A neighbor recently knocked on Annamaria León’s door. What, he asked, was she planning to do about the weedy lot on the side of her house in Chicago’s North Lawndale neighborhood? León laughed; she’s already done quite a bit with the “weedy lot.” It’s been an urban food forest for the past seven years, filled with fruit trees, berry bushes, and over 150 species of pollinator-attracting perennials.
Edible landscaping and permaculture are concepts gaining popularity in urban centers around the country. Food forests are like miniature ecosystems, containing multiple varieties of fruits and edible perennials planted together in up to seven layers for the most efficient use of space.
“This is a way to fully integrate, at different layers and every angle, food,” she explained. “With this model, oftentimes, people don’t even know they’re in a community garden. It looks like a big weed patch because it’s something unrecognizable to them until they get a guided tour of what’s happening. All of a sudden, their eyes light up and then they see that there really is a design in the apparent chaos.
“Not only do we produce much more diversity,” she added, “but food forests also really positively affect peoples’ mental and physical health and nutrition.”
She would know; León’s been planting and advocating for food forests in Chicago for years. Most recently, she was the Edible Landscapes director at Christy Webber Landscapes Farm & Garden Center, but León left that position this year to co-found Homan Grown, a wholesale perennial and tree nursery that also offers landscape and design services.
It was a roundabout journey from college to owning her own company.
León is the daughter of two Filipino family practice doctors. Born in Manila, her family immigrated to Brown Deer, Wisconsin, when she was a child. León began college at UW-Madison with the intention of becoming a physician like her parents, but she discovered that both the field and the school weren’t the right choices for her. She transferred to UWM and graduated in 1988 after majoring in Spanish with minors in French and Comparative Literature.
She held a series of customer service positions in different industries, but when she was laid off in 2008, León decided to nurture her green thumb. She took a part-time position working at a Christy Webber Farm and Garden retail store while she took classes through the University of Illinois Extension to become a master gardener. After that, she earned her permaculture design certification in Bloomington, Indiana, and then became certified in sustainable horticulture and sustainable agriculture through an apprenticeship program called Windy City Harvest.
As she got further involved in the landscaping industry, León found herself grateful for her Spanish major.

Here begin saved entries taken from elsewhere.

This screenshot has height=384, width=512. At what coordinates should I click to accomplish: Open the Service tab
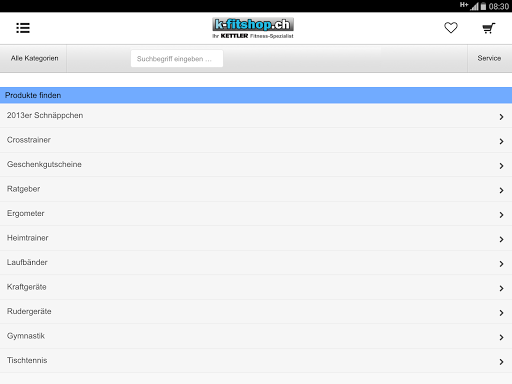(x=489, y=58)
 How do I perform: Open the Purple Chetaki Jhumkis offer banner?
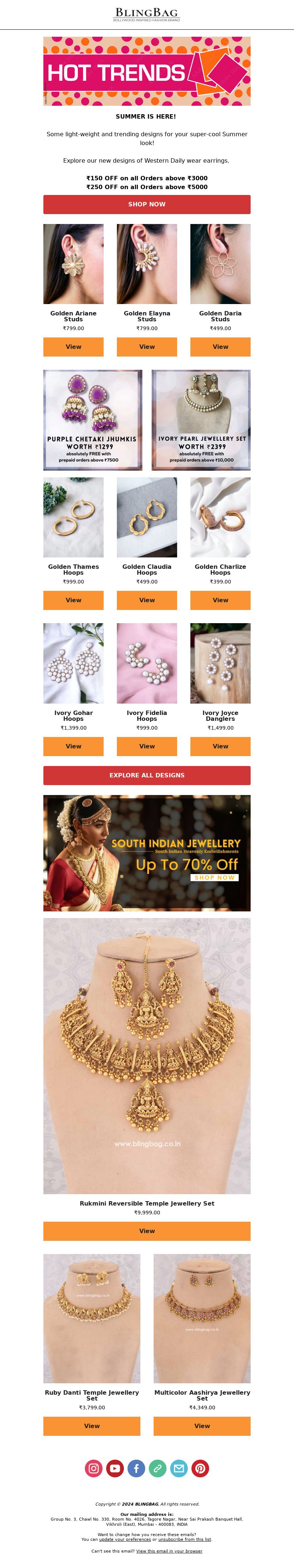(93, 420)
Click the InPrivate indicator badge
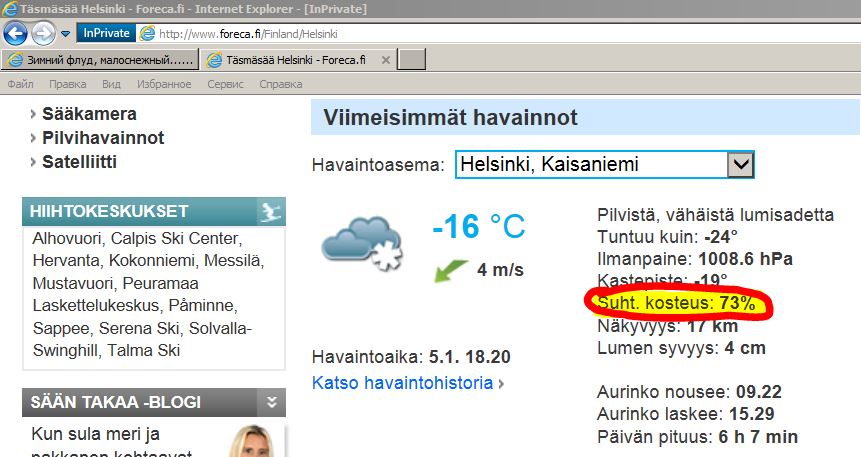The height and width of the screenshot is (457, 861). tap(104, 33)
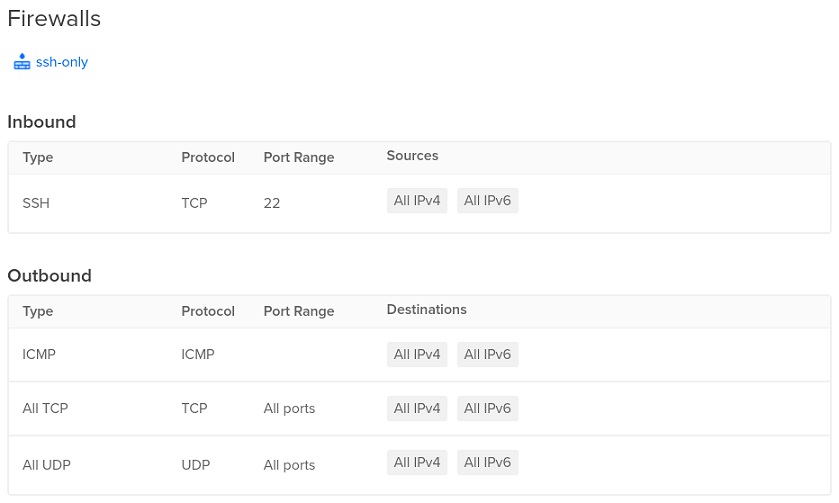Click the All IPv4 tag in ICMP row
The image size is (839, 503).
click(417, 354)
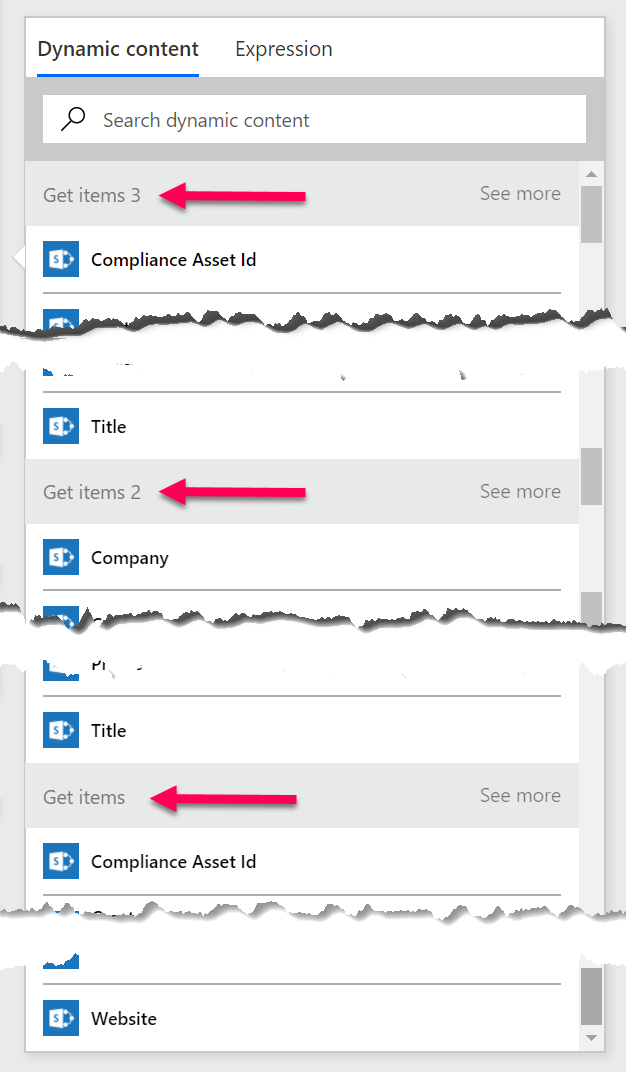Image resolution: width=626 pixels, height=1072 pixels.
Task: Click SharePoint icon beside Title under Get items 3
Action: point(60,427)
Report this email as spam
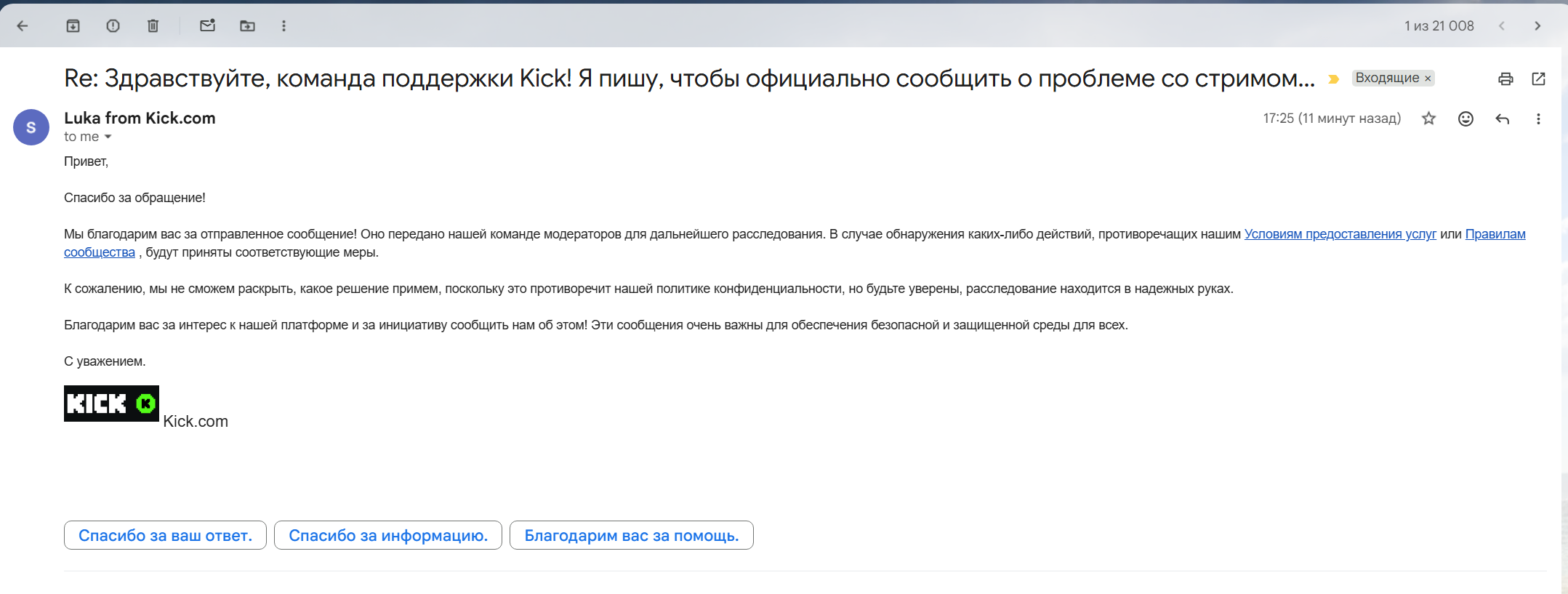1568x594 pixels. [113, 26]
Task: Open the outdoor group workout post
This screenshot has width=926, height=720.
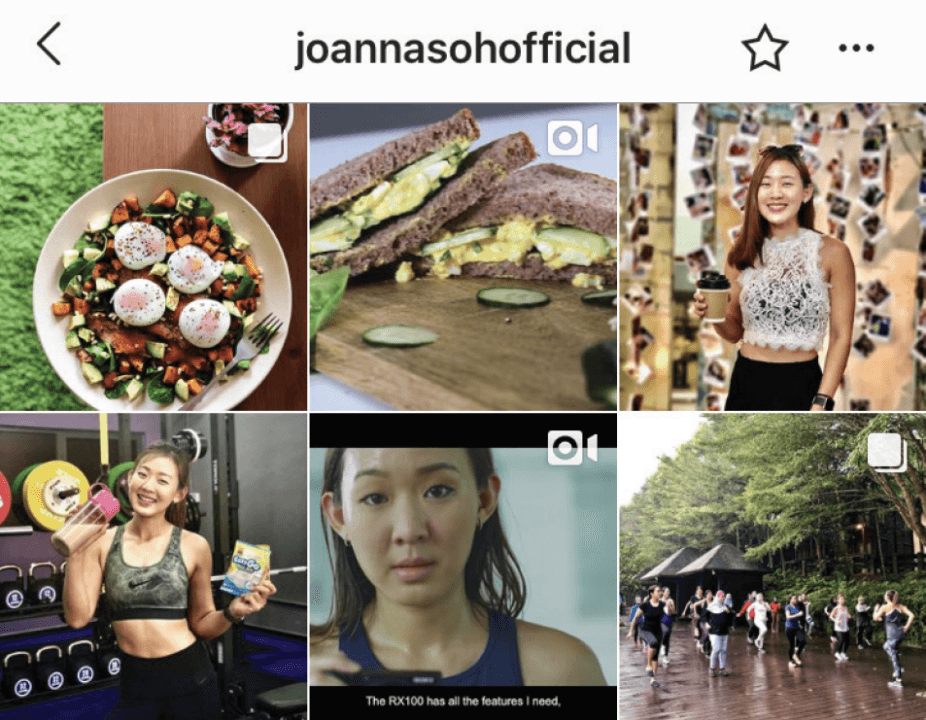Action: click(772, 566)
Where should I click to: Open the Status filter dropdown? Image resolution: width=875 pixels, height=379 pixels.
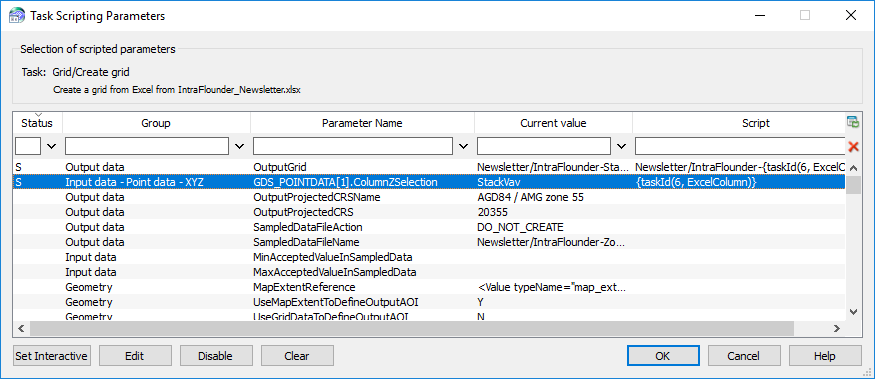click(52, 146)
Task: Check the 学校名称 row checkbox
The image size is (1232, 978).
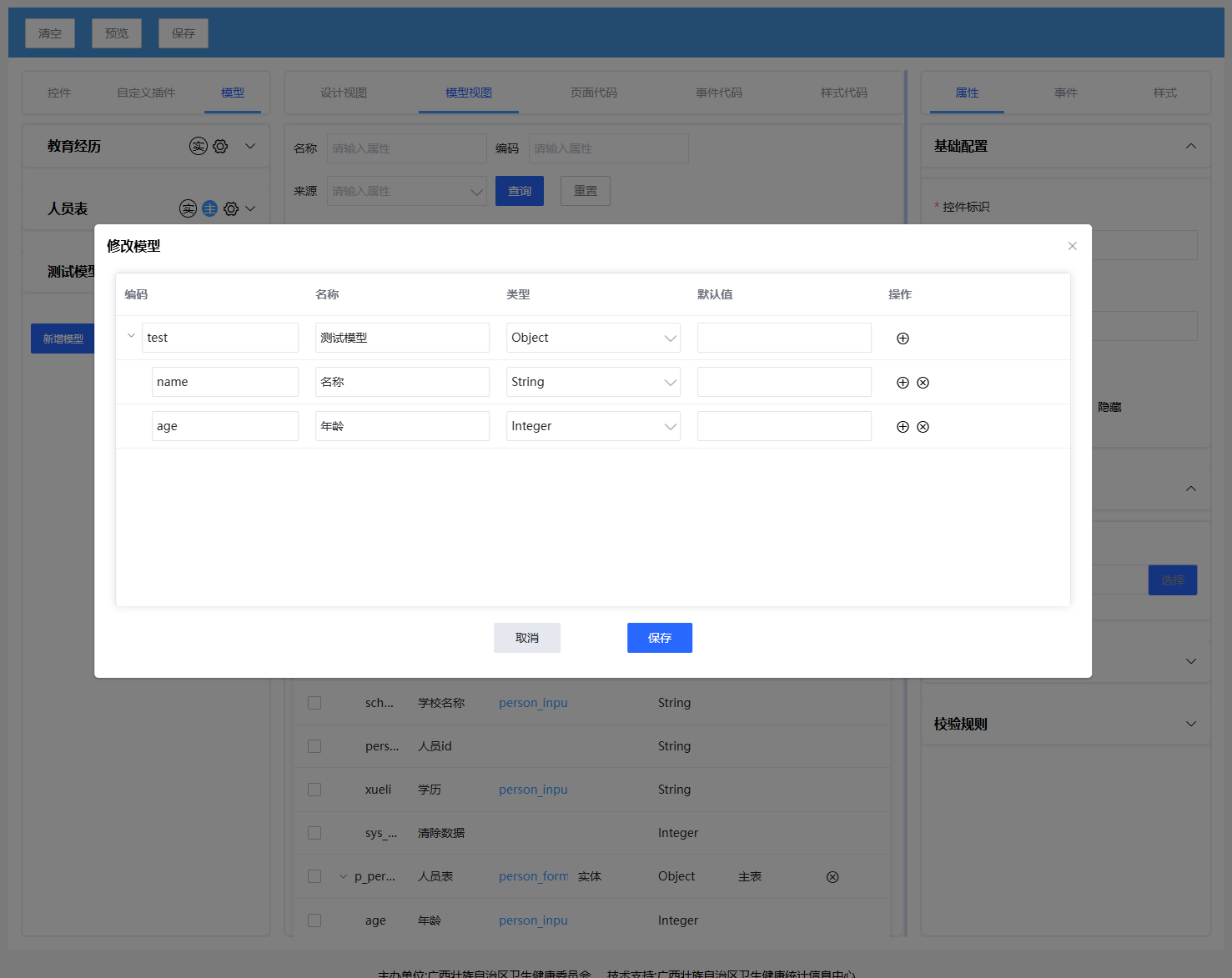Action: click(x=314, y=703)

“There are many people in landscaping and corporate agriculture who are Spanish-speakers. I rely a lot on my ability to communicate to other workers,” she said.
León became the Christy Webber Edible Landscapes manager in 2014 where she
designed an edible landscape exhibition in Chicago’s Millennium Park and spent four years teaching private businesses, municipalities, and homeowners how to plant food forests. Now, she leads Homan Grown with her business partner, Jeff Levrant. Her husband, internationally-recognized perennial plantsman, author, and landscape designer Roy Diblik, is a consultant and mentor to the company.
Homan Grown is a way that León can not only encourage permaculture, but also have a positive impact on her industry and community. The company aims to add more sustainable greenspace to Chicago and to address a shortage of gardeners who have the proper knowledge to care for sustainable agriculture models and naturalistic landscapes.
One way they will do so is by partnering with READI Chicago, a program that seeks to reduce gun violence by connecting people in high-crime areas with job-training, employment, education, and mental health resources.
“There are only a few industries open to people who may have felonies or other barriers to employment, and one of them is landscaping and the greening industry,” León said. “We’re looking at employing these people after they complete the READI program in 2019. … Being a steward of the earth can transform peoples’ relationship to who they are for the world and who they are for themselves.”
She hopes that her future employees, and the city of Chicago as a whole, will come to embrace permaculture and food forests, and not just for the sake of her business. Urban greenspace has been shown to have positive impacts on peoples’ mental health and correlates with lower crime rates. Also, León added, urban forests can help combat the effects of climate change by helping to slow down and filter excessive rainwater during harsh downpours.
And, of course, food forests are full of tasty treats.